What is SIMD-411 and how does it differ from the failed SIMD-228?

SIMD-411 is a new inflation reform proposal that would double Solana's disinflation rate from 15% to 30%, accelerating the path to terminal 1.5% inflation from 2032 to 2029. Unlike SIMD-228, which proposed a complex market-based inflation mechanism that made future rates unpredictable, SIMD-411 maintains full predictability through a single parameter change. This simplicity addresses the primary concern that led to SIMD-228's failure—institutional investors and community members wanted predictable inflation schedules rather than variable market-driven rates.

Is Jupiter spreading itself too thin with multiple products?

There is legitimate concern that Jupiter has lost some focus by pursuing a DeFi super-app strategy across aggregation, perpetuals, token launches, prediction markets, and lending. Recent execution challenges with the WET token launch and JupyterLand communications support this view. However, Jupiter's strategy reflects correct intuitions about the importance of owning user relationships—protocols without direct user access remain vulnerable to upstream decisions. Even if individual products underperform, maintaining user relationships provides strategic optionality that pure infrastructure protocols lack.

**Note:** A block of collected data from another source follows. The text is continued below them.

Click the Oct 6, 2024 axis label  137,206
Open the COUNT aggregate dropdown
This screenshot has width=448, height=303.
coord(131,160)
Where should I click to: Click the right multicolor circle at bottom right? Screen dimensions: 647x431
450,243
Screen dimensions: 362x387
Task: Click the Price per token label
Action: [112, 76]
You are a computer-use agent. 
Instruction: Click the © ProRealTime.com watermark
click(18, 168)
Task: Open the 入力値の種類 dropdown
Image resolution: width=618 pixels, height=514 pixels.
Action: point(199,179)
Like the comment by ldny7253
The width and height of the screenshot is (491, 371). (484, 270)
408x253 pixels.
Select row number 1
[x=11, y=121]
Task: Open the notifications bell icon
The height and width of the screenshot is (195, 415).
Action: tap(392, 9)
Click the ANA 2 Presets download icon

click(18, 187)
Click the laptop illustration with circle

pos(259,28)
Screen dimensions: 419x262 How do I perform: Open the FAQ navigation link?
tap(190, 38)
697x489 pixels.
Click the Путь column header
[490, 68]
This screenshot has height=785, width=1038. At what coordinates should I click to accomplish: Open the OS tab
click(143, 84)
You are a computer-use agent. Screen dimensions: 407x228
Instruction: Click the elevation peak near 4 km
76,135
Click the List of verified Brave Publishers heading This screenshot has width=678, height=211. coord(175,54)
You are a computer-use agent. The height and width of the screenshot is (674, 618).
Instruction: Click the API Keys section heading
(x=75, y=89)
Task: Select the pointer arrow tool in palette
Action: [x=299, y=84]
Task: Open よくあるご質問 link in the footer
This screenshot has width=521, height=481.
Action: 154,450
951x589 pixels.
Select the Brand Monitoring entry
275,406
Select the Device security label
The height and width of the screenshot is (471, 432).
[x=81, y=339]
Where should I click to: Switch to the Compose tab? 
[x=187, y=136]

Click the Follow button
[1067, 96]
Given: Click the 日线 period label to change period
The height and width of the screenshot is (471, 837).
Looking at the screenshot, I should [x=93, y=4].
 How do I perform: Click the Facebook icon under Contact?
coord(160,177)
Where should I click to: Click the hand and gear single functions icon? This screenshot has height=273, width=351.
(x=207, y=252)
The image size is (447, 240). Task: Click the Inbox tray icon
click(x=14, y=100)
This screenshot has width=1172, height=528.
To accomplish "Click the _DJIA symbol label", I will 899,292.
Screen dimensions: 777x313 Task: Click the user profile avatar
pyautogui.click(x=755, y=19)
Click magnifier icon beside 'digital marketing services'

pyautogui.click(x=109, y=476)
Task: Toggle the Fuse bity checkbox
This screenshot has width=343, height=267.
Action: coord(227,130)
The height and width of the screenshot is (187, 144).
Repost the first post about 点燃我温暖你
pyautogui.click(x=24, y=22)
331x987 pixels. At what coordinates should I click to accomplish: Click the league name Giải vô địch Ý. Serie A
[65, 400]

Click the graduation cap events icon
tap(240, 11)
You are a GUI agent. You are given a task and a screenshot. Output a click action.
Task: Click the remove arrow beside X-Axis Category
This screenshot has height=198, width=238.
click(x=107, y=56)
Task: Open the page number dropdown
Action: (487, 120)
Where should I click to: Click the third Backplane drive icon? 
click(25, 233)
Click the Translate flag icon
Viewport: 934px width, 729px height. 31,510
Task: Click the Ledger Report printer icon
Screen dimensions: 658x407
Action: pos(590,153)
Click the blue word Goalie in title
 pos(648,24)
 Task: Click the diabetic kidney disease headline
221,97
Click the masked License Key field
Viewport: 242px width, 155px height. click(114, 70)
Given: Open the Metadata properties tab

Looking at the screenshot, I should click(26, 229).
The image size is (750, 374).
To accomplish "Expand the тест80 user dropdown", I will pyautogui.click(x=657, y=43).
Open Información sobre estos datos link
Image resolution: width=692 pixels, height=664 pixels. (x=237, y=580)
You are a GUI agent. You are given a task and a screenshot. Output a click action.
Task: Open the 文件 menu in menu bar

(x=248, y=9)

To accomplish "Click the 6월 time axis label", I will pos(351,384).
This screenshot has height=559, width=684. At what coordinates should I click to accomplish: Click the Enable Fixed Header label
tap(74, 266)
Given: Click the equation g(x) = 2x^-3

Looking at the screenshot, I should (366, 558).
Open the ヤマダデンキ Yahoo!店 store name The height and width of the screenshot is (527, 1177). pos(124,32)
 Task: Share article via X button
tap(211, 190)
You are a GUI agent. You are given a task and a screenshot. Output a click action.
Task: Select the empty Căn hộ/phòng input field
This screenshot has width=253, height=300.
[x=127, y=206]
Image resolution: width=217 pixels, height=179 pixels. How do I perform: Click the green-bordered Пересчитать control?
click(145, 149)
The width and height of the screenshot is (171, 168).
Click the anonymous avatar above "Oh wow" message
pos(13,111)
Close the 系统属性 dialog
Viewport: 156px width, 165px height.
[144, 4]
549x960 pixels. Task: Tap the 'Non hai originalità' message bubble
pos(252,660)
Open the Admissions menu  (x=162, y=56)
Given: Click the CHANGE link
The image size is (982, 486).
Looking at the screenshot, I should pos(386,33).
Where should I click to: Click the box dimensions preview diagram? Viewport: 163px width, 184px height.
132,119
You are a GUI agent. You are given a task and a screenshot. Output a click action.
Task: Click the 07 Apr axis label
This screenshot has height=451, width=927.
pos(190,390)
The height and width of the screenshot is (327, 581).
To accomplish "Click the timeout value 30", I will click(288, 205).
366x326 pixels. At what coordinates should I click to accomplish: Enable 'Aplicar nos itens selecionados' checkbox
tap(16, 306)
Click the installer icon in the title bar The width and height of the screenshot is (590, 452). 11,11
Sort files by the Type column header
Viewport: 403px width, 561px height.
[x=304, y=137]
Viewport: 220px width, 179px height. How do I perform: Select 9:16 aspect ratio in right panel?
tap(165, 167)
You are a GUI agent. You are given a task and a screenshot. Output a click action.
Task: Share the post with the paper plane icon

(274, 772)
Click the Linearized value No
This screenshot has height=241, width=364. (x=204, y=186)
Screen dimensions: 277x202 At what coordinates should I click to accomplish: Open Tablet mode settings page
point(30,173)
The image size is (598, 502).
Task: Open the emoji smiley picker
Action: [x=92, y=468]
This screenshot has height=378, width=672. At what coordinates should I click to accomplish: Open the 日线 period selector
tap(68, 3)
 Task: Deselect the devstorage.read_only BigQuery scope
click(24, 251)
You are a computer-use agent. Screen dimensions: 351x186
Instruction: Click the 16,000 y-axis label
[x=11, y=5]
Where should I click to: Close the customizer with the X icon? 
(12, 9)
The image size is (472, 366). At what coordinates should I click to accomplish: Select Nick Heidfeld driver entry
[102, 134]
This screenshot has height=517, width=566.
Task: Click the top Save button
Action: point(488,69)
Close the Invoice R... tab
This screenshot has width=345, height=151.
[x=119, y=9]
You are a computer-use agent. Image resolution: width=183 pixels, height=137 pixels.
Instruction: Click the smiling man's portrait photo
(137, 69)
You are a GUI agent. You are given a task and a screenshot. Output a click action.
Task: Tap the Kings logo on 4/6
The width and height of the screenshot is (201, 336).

Why is on-chain price discovery important for Solana?

On-chain price discovery represents perhaps Solana's most important long-term opportunity. Currently, most crypto price discovery happens on centralized exchanges, but if Solana can capture this function, it would drive substantial trading activity and MEV opportunities back to the network, potentially reversing revenue declines. Evidence suggests this transition is already occurring—prop AMMs are now capturing CEX-DEX arbitrage that previously flowed through centralized exchange books. Becoming the venue for price discovery would establish Solana as a "decentralized Nasdaq."

What advantages does Solana have over Hyperliquid for equity trading?

Solana's composability provides structural advantages for equity-related trading because it offers both spot tokenized equities (through X Stocks) and the potential for perpetuals on the same chain. This allows market makers and delta-neutral participants to hedge perps positions with spot instruments on-chain, enabling sophisticated strategies impossible on venues offering only one side of the equation. Hyperliquid currently lacks spot equity products, limiting the trading strategies available to professional participants.

What is "DeFi 2.0" on Solana?

DeFi 2.0 refers to a new cohort of Solana applications that have gained significant traction even during market drawdowns, including protocols like LoopScale, Exponent, and Hylo that reached all-time or near-all-time high TVL despite SOL declining 40% since September. This reduced correlation with the base asset's price performance represents ecosystem maturation. Notably, platforms like Exponent have shifted from SOL-linked assets to USD-denominated yield-bearing instruments, suggesting more sustainable foundations for growth.

Why does communication matter so much for crypto protocols?

Crypto markets have unique expectations for constant communication from founders and teams that don't exist in traditional industries. Silence—even during periods of strong fundamental performance—generates skepticism about tokens and projects. Jupiter's founder Meow becoming more active on social media after a quiet period was viewed positively, while pump.fun's founder Alan remaining silent for approximately two months has generated concern despite the platform's resilient revenue. Better communication infrastructure, like the announced Lightspeed Investor Relations portal, could help address these ecosystem-wide challenges.